**Passage shown:**
○ ○ ○ ○ ○ ○ ○
From 56e7f7326155c5ed73f22a444a546f2e7054af7f Mon Sep 17 00:00:00 2001
From: Peter Geoghegan <p...@heroku.com>
Date: Tue, 2 Sep 2014 18:16:41 -0700
Subject: [PATCH 3/5] Rename items in Tuplesortstate/SortSupport/varlena.c

Per feedback from Robert Haas.
---
 src/backend/commands/analyze.c         |  2 +-
 src/backend/executor/nodeMergeAppend.c |  2 +-
 src/backend/executor/nodeMergejoin.c   |  2 +-
 src/backend/lib/hyperloglog.c          |  2 +-
 src/backend/utils/adt/varlena.c        | 57 ++++++++++++++++----------------
 src/backend/utils/sort/tuplesort.c     | 60 +++++++++++++++++-----------------
 src/include/lib/hyperloglog.h          |  2 +-
 src/include/utils/sortsupport.h        | 40 +++++++++++------------
 8 files changed, 84 insertions(+), 83 deletions(-)
○ ○ ○ ○ ○ ○ ○
**Supplied information:**
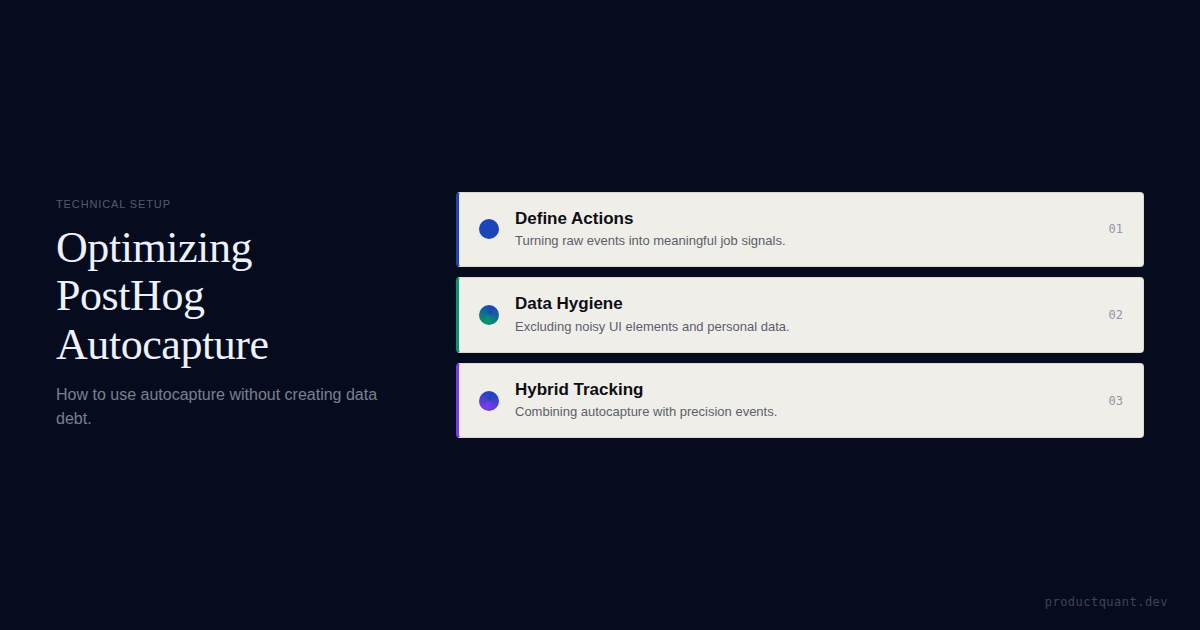Image resolution: width=1200 pixels, height=630 pixels.
Task: Click the 03 number label
Action: (1115, 401)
○ ○ ○ ○ ○ ○ ○
**Work instructions:**
Pick up the patch email about renaming items in the sort code after its last line and continue it. None of the material is needed here.

**Output below:**
diff --git a/src/backend/commands/analyze.c b/src/backend/commands/analyze.c
index adf4b8c..6f5c59c 100644
--- a/src/backend/commands/analyze.c
+++ b/src/backend/commands/analyze.c
@@ -2297,7 +2297,7 @@ compute_scalar_stats(VacAttrStatsP stats,
 	 * are required for MCV slot generation.  Supporting that optimization
 	 * would necessitate teaching compare_scalars() to call a tie-breaker.
 	 */
-	ssup.position = sortKeyOther;
+	ssup.abbrev_state = ABBREVIATED_KEYS_NO;
 
 	PrepareSortSupportFromOrderingOp(mystats->ltopr, &ssup);
 
diff --git a/src/backend/executor/nodeMergeAppend.c b/src/backend/executor/nodeMergeAppend.c
index 677a953..1e7a6dc 100644
--- a/src/backend/executor/nodeMergeAppend.c
+++ b/src/backend/executor/nodeMergeAppend.c
@@ -144,7 +144,7 @@ ExecInitMergeAppend(MergeAppend *node, EState *estate, int eflags)
 		 * representation as they're pulled up, so opt out of that additional
 		 * optimization entirely.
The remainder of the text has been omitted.